In this Jan. 25, 2005 file photo, Syrian President Bashar Assad, left, and Russian President Vladimir Putin shake hands during a signing ceremony in the Kremlin, Moscow.
MOSCOW - Russia is Syria's biggest ally. Over the last year, the Kremlin has painted the Syrian revolt as a proxy war between East and West. Now with Syria slipping more and more into a civil war, can Moscow use its influence over Damascus to forge a political solution?
Syria’s ambassador to Russia told reporters in Moscow Thursday that “armed terrorist groups” are committing massacres in order “to excuse foreign intervention, foreign interference and buffer zones.”
Ambassador Riyad Haddad said that 1,500 Syrian soldiers have been killed in the two months since the cease-fire announced under the Kofi Annan peace plan for Syria.
On Monday, Hervé Ladsous, the head of U.N. peacekeeping operations, said Syria is now in a civil war.
But blaming the escalating violence on Western-backed terrorists is music to many ears in Moscow, a close ally of Syria’s ruling Assad family for the last 40 years.

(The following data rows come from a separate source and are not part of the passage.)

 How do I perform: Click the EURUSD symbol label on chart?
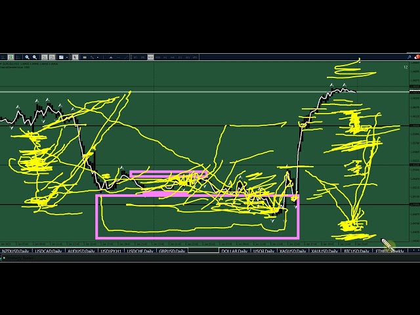pos(13,64)
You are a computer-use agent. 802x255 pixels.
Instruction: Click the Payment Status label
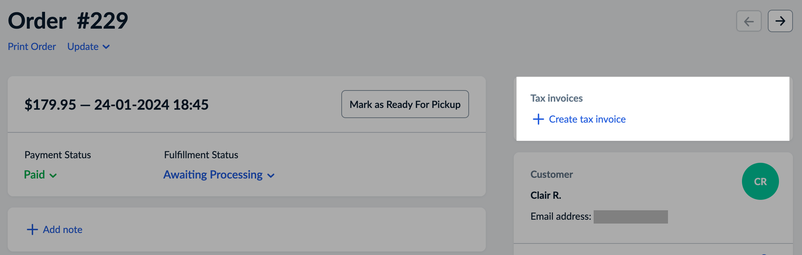(58, 155)
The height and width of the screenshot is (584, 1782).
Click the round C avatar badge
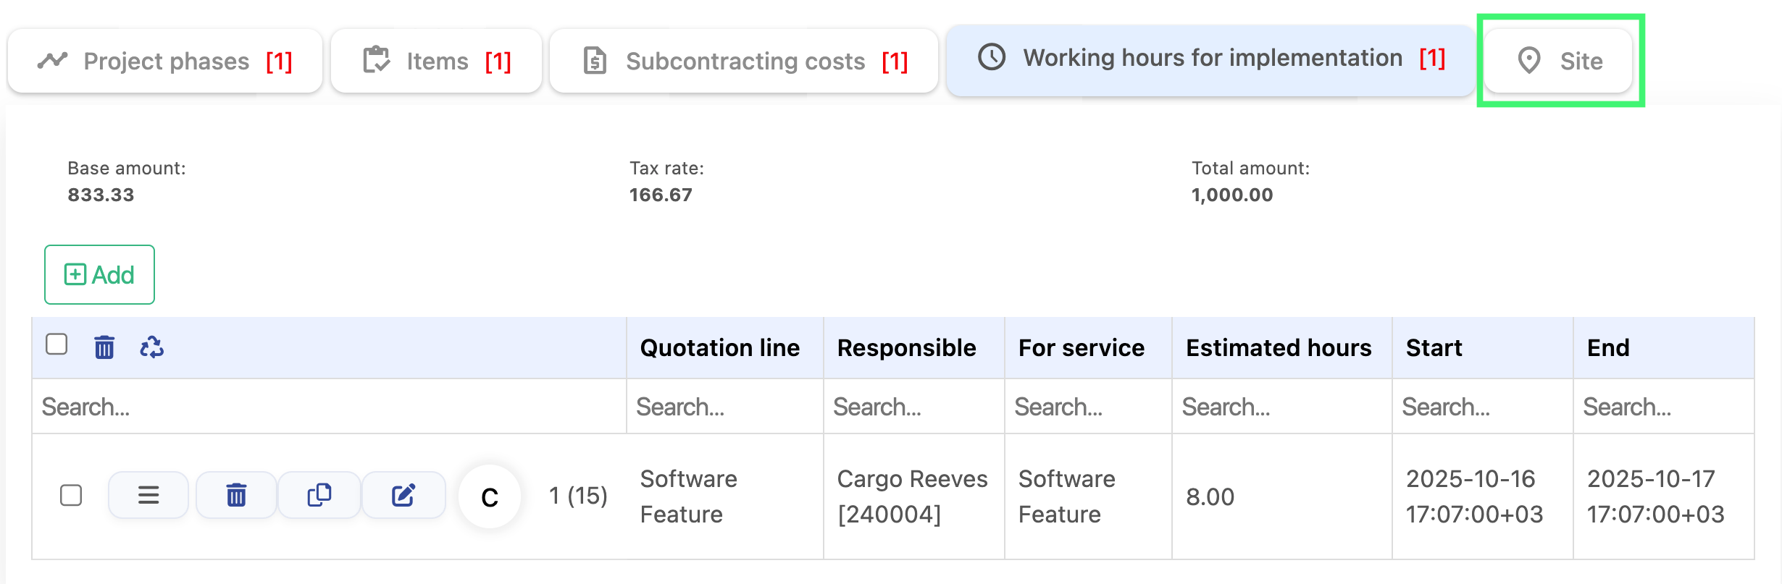coord(490,497)
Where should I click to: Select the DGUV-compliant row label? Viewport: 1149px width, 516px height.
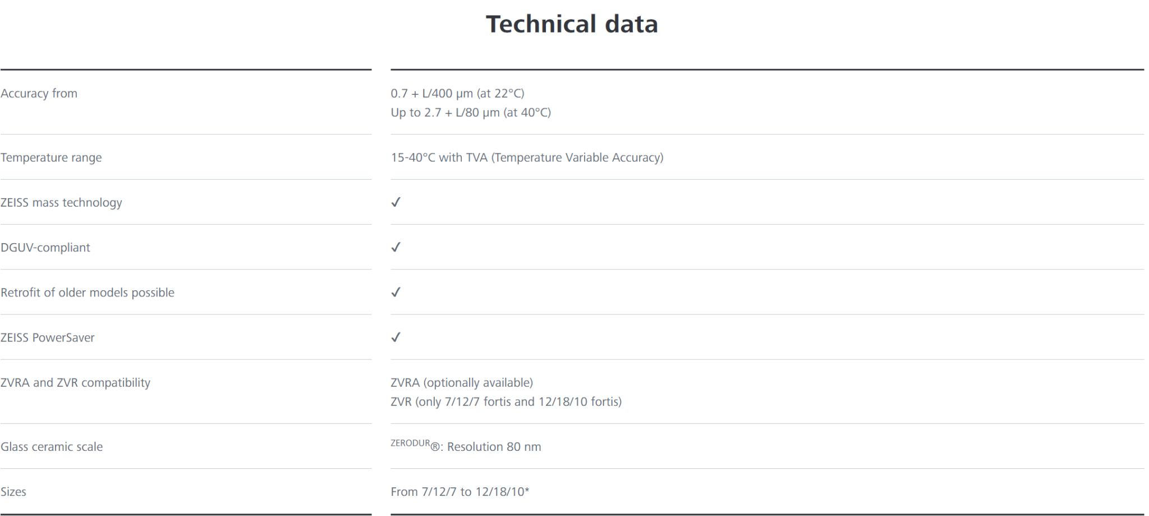pos(45,247)
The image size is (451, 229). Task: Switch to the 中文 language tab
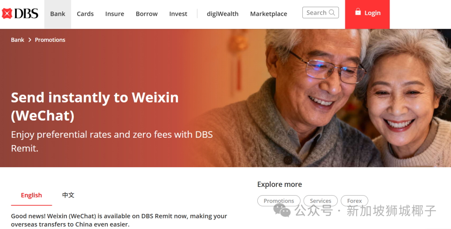(68, 195)
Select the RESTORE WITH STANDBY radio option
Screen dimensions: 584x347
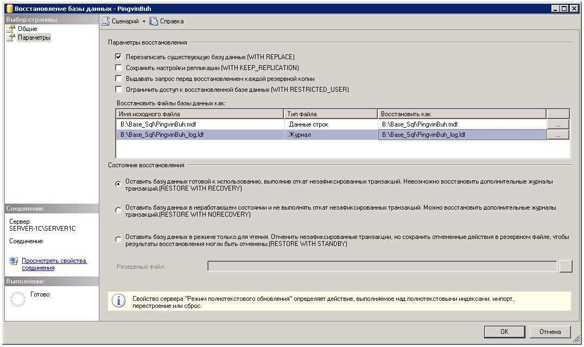118,239
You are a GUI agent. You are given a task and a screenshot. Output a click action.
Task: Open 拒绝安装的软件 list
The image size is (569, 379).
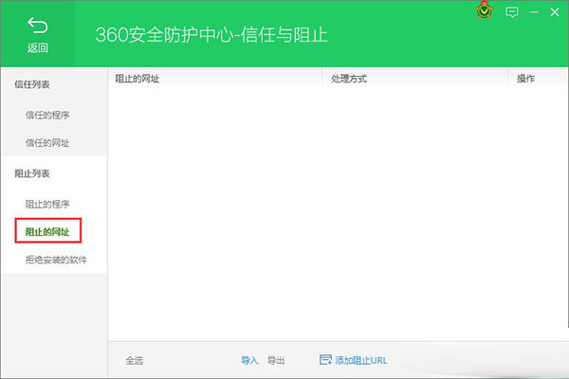coord(56,260)
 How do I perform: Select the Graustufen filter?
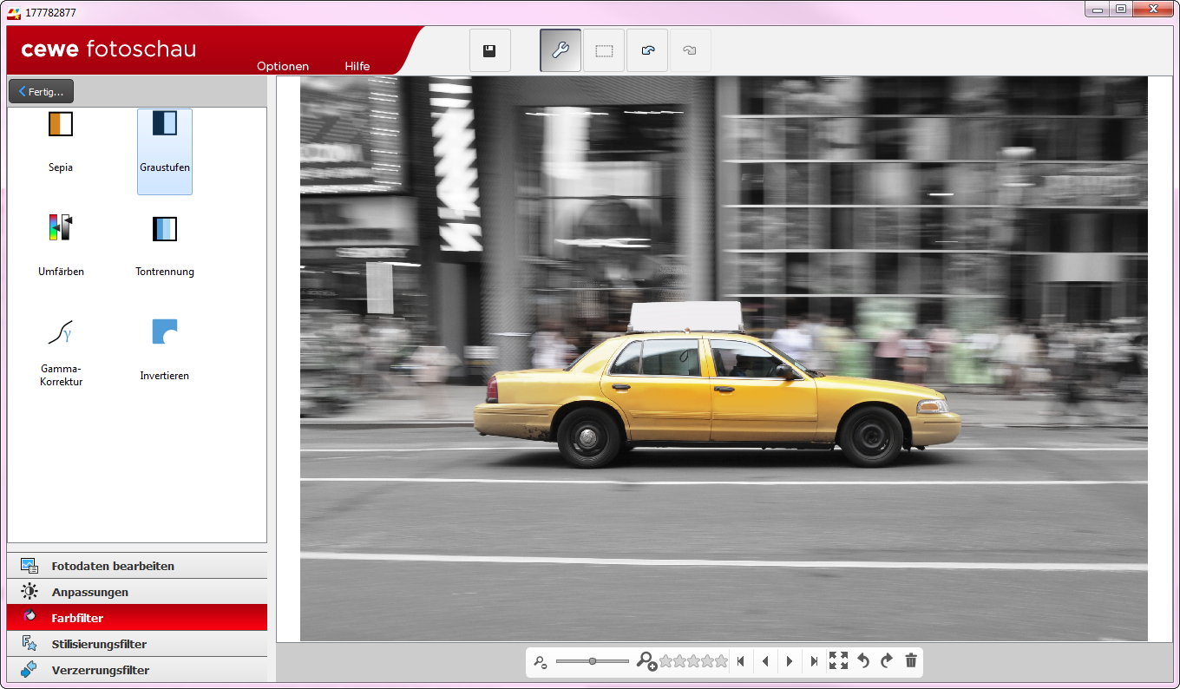(165, 150)
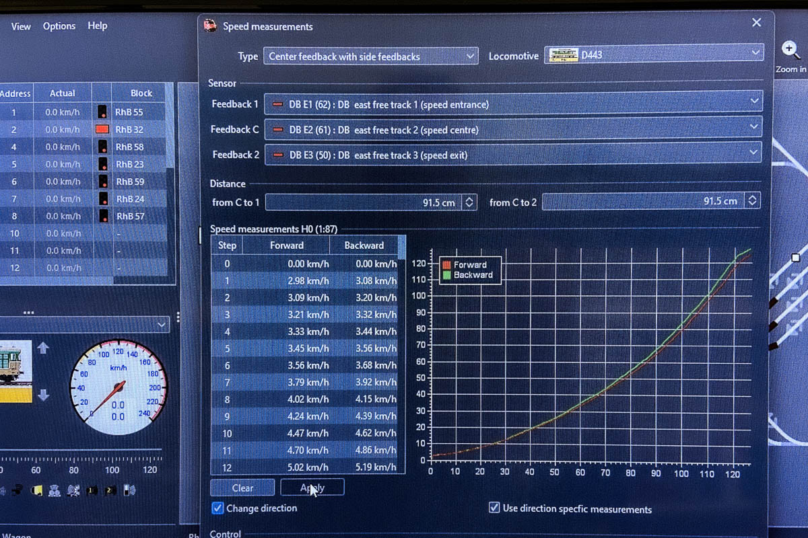Click the red signal icon for RhB 55

tap(102, 112)
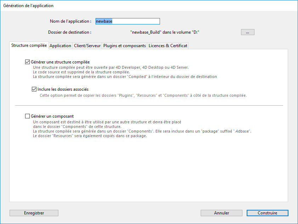
Task: Start the build with Construire
Action: click(x=267, y=213)
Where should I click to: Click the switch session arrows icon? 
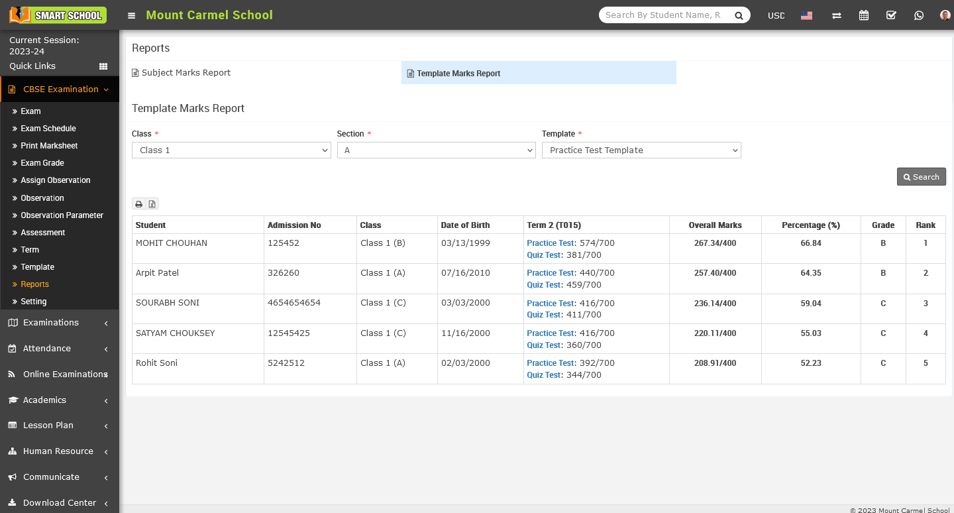[x=837, y=15]
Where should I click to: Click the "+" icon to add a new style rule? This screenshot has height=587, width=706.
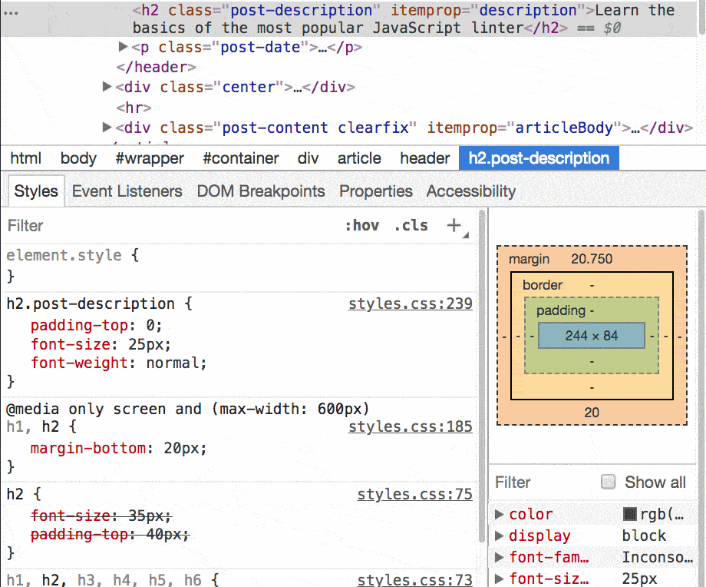[x=454, y=225]
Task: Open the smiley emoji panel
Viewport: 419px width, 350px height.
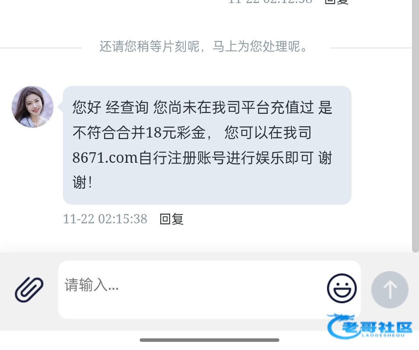Action: pos(342,288)
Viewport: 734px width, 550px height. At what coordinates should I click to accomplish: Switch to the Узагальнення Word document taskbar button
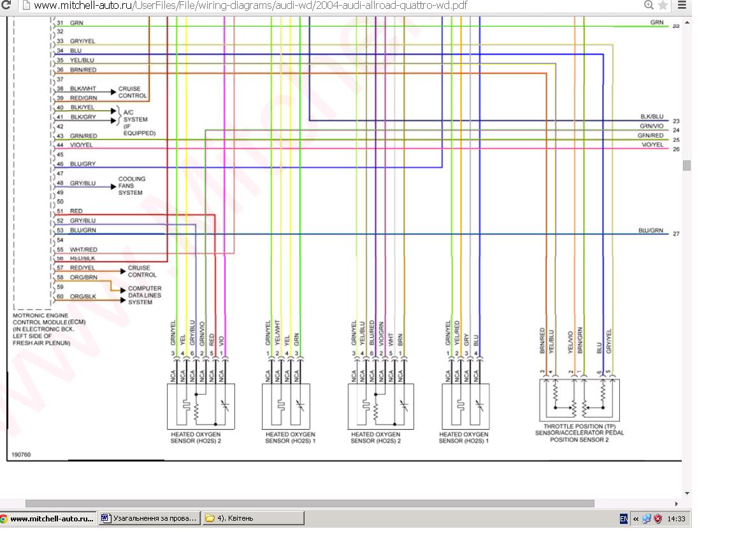[150, 519]
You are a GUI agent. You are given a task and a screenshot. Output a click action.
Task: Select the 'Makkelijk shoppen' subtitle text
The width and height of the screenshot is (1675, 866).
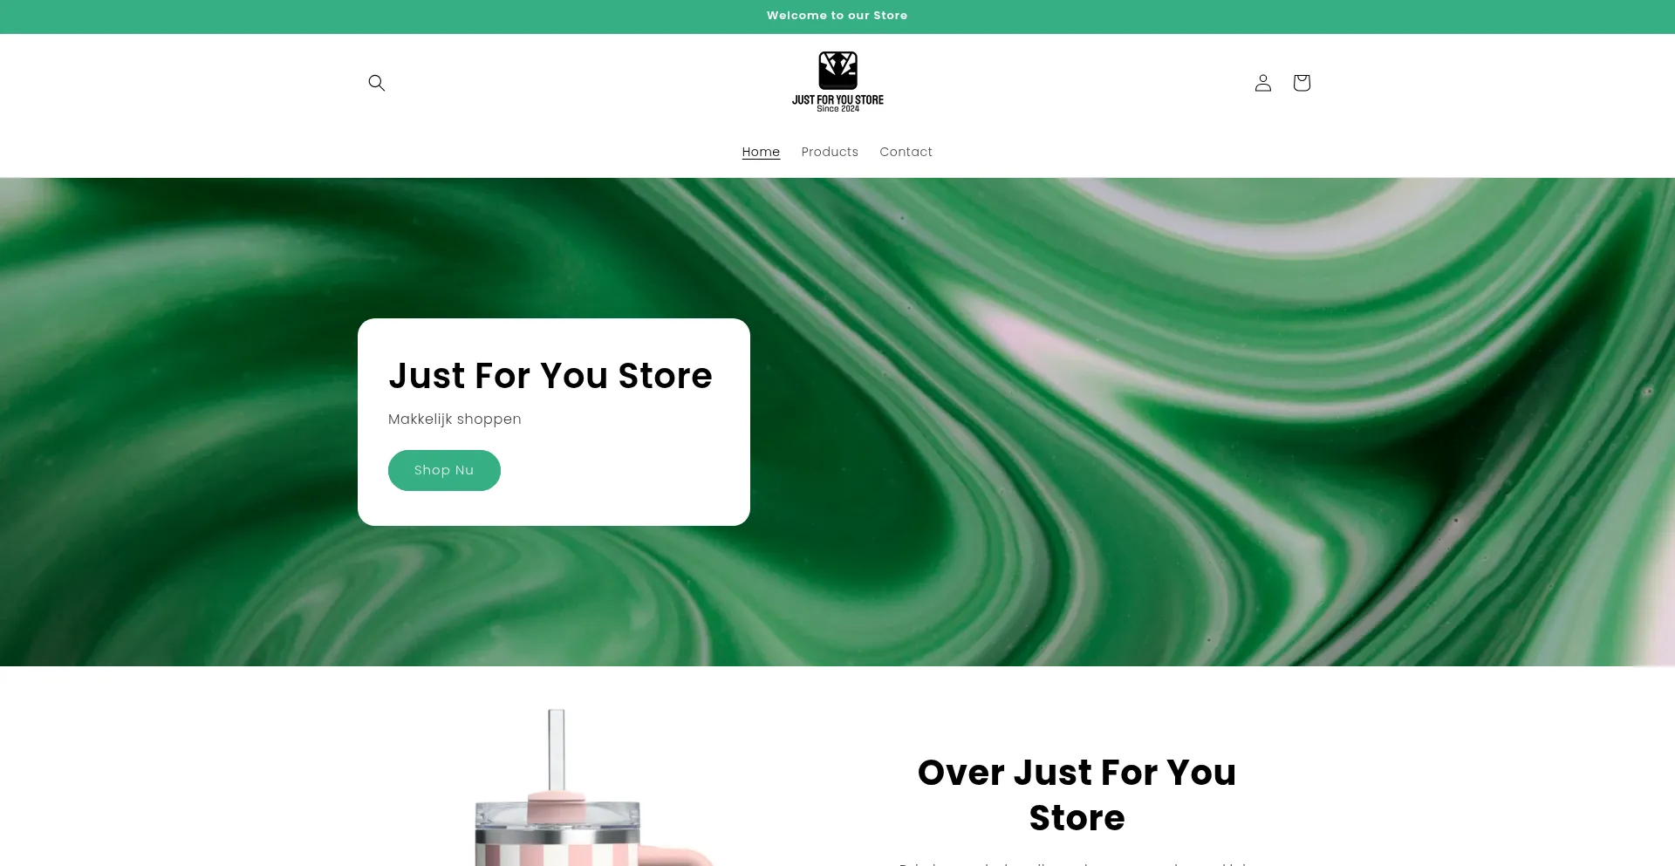[x=455, y=419]
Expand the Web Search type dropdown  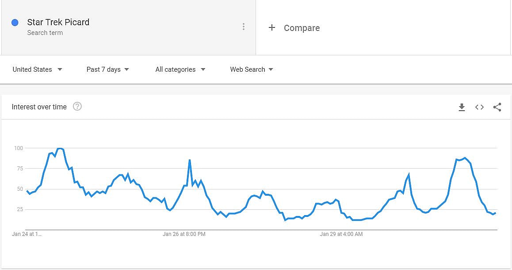251,69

Long the largest source of arms for Syria, Russia maintains its only naval base outside the former Soviet Union at the Syrian port of Tartus.
In Moscow, Russian analysts casually dismiss reports of government massacres of Syrian civilians as part of a “Western media war.”
This view is shared by Yevgeny Satanovsky, president of the Institute of Near Eastern Studies. He has his own solution to Syria.

“The only way is the same that was during the Vietnam War - Yankee Go Home. In this time, we can say, Europeans, Americans, Gulf monarchies and all other idiots trying to play a game in Syria, including Turkey, can take their luggage, go home, and sleep well," he said.
Asked about Russia, he said Moscow has no involvement in Syria’s internal conflict.
This week, U.S. Secretary of State Hillary Clinton charged that Russia is shipping attack helicopters to Syria. This shipment would come after at least three Russian ships delivered arms to Syria in recent months.
Next week, Syria is likely to be discussed when Barack Obama and Vladimir Putin have their first presidential-level meeting. The meeting may well be tense. Mr. Putin is never known to have used in public the word "reset", a code word for the détente policy favored by his predecessor, Dmitry Medvedev.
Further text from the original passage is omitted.